» WHAT YOU SHOULD DO: Revise the items from the one containing "Meeting (463, 1703)" down to the one containing "Avoiding [260, 626]", changing "Return" to "Provide" and leaving everything else as it is. Give back only those items, with the pictures left out.
--------------------
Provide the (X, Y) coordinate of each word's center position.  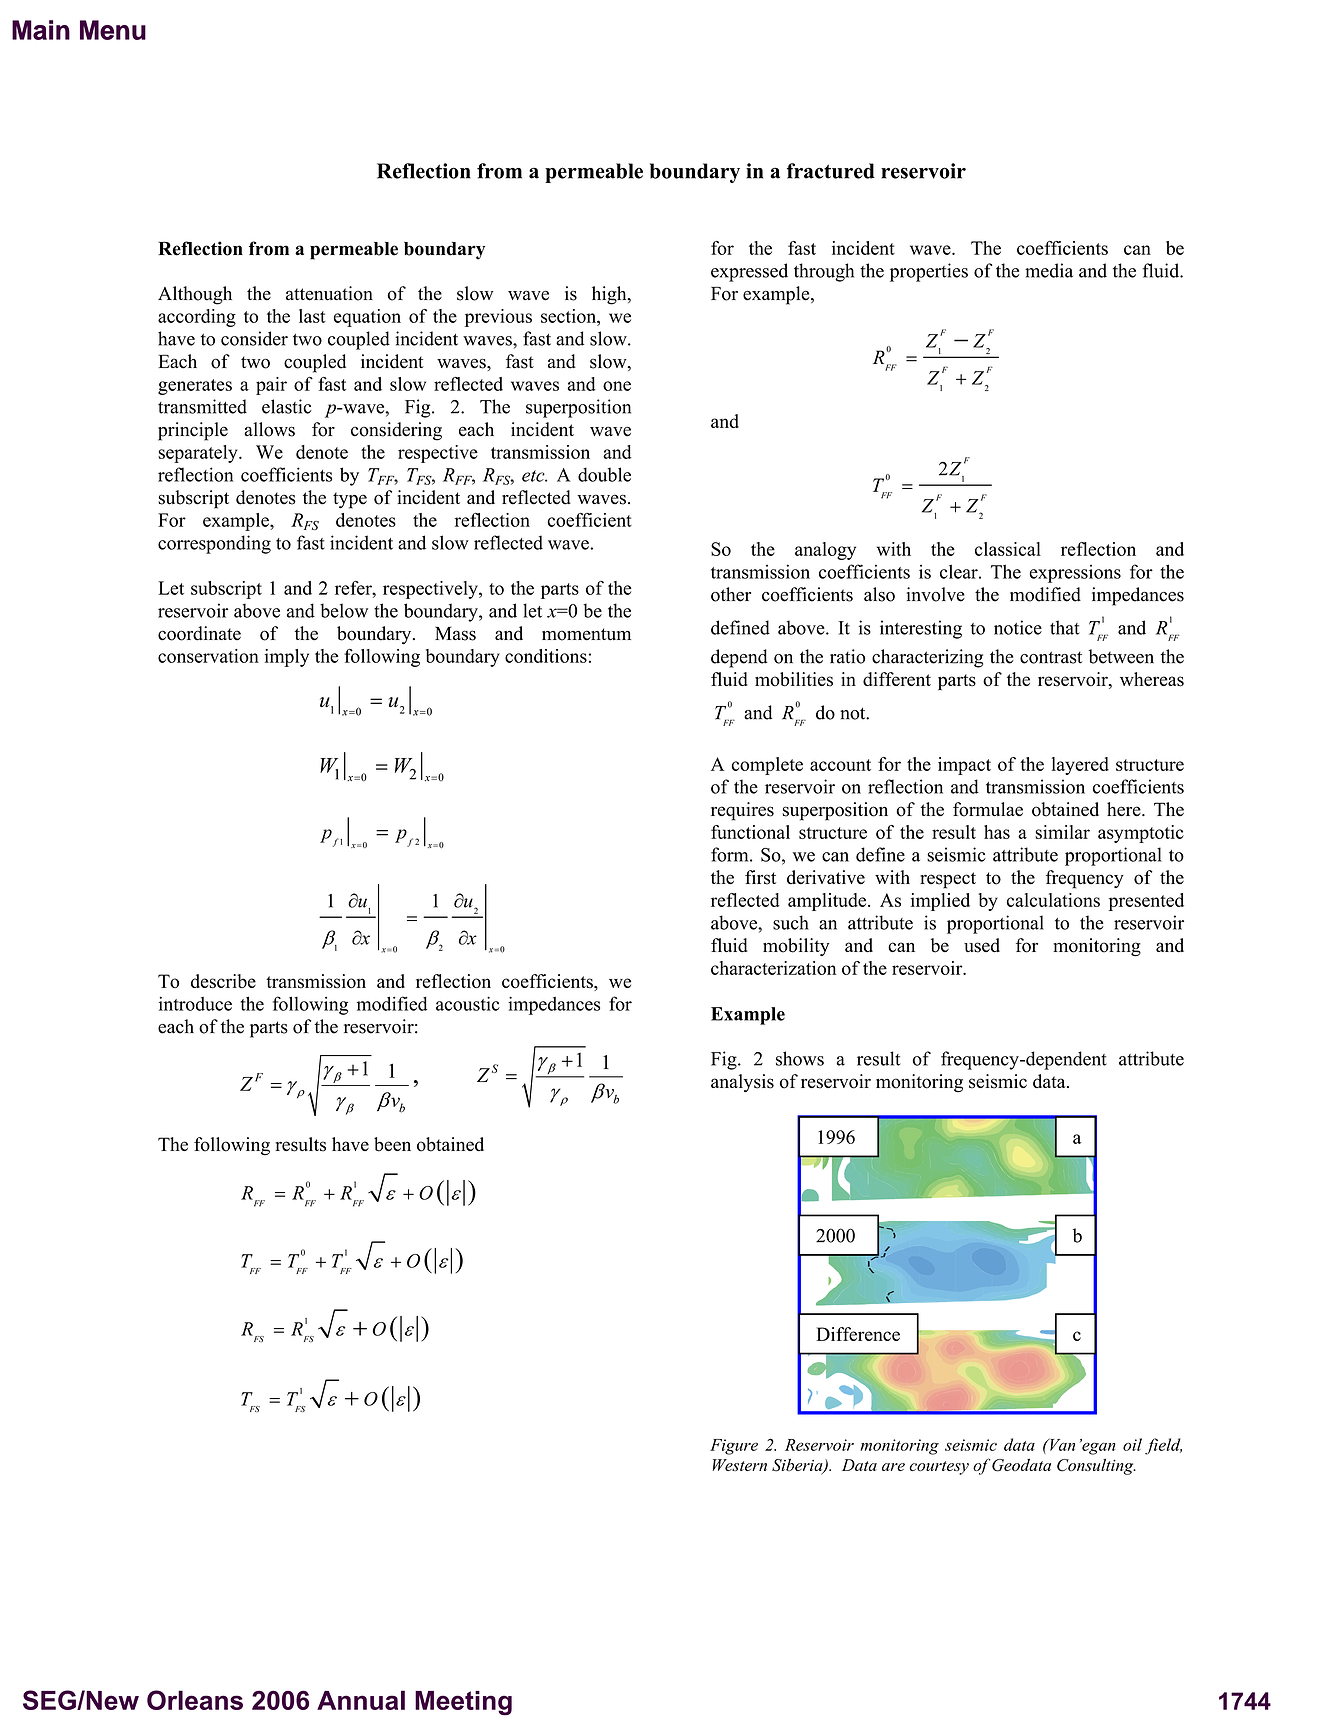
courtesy (939, 1468)
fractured (831, 171)
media (1049, 270)
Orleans (195, 1700)
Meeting (463, 1703)
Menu (113, 30)
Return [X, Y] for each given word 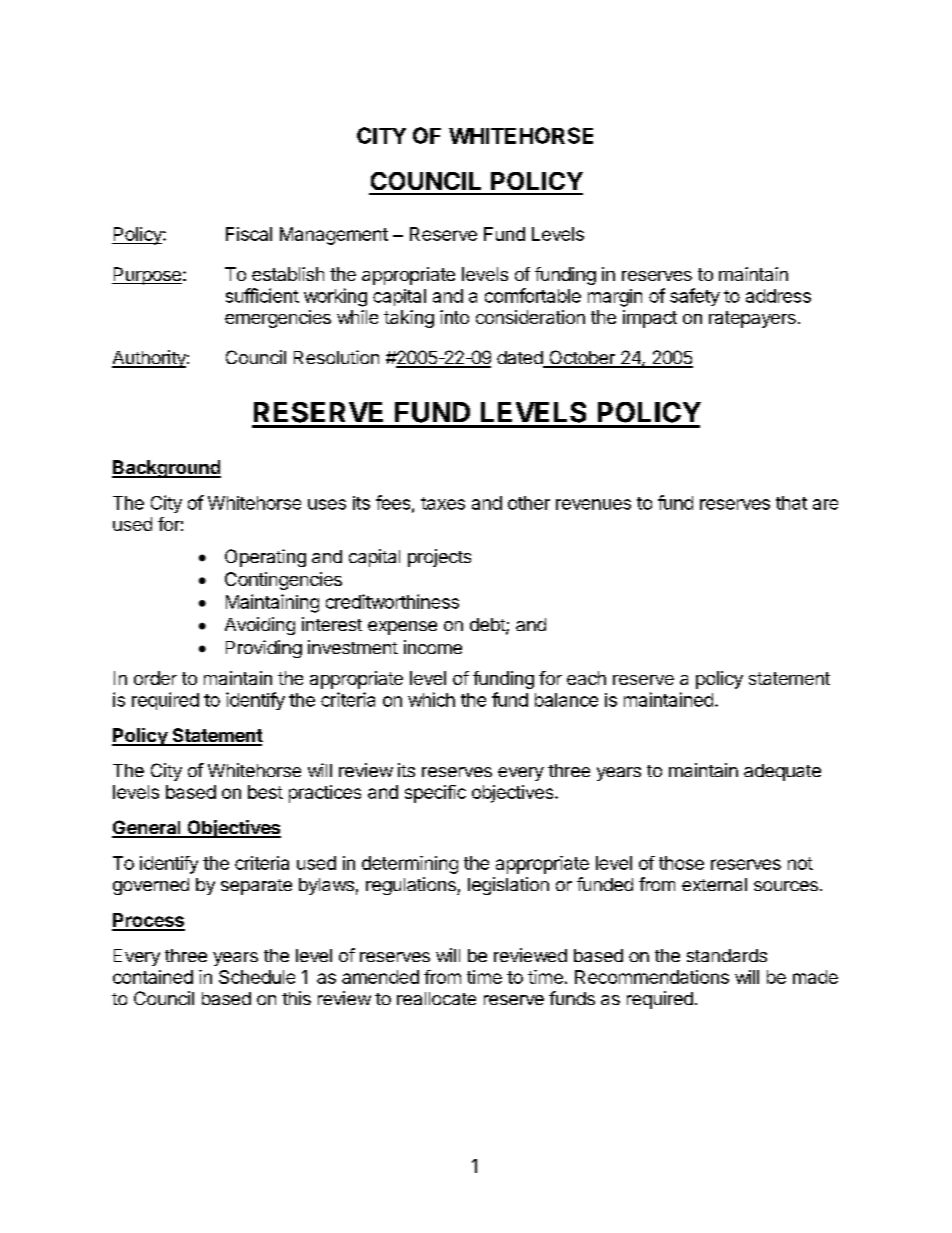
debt [488, 626]
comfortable [533, 295]
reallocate [436, 998]
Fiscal [249, 234]
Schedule [257, 977]
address [778, 296]
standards [727, 955]
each [586, 678]
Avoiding [260, 626]
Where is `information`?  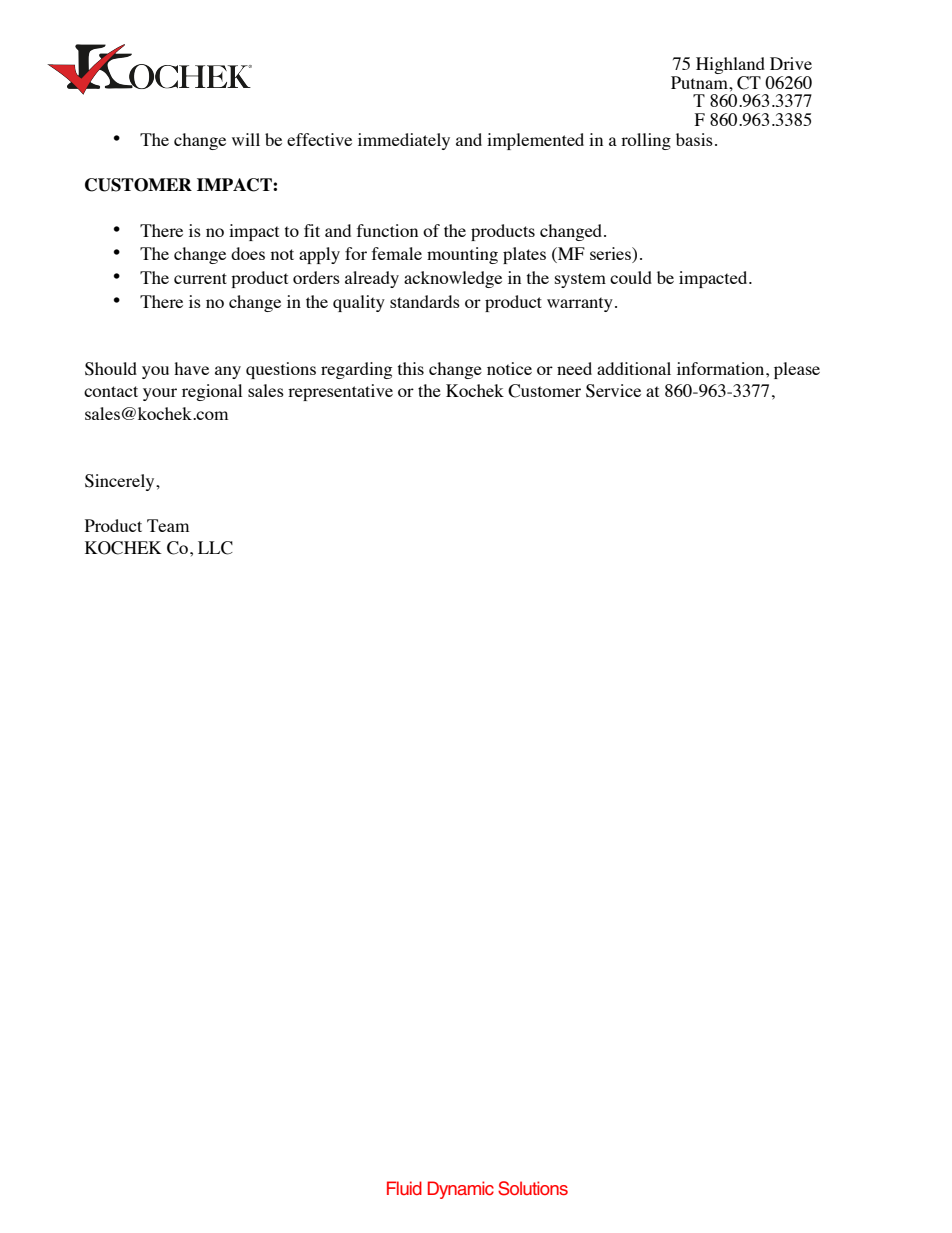 information is located at coordinates (722, 368).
--------------------
» EXPECTED ANSWER:
Meeting (463, 1703)
Menu (113, 30)
Provide [X, Y] for each given word 
debt [488, 626]
comfortable [533, 295]
reallocate [436, 998]
Fiscal [249, 234]
Schedule [257, 977]
address [778, 296]
standards [727, 955]
each [586, 678]
Avoiding [260, 626]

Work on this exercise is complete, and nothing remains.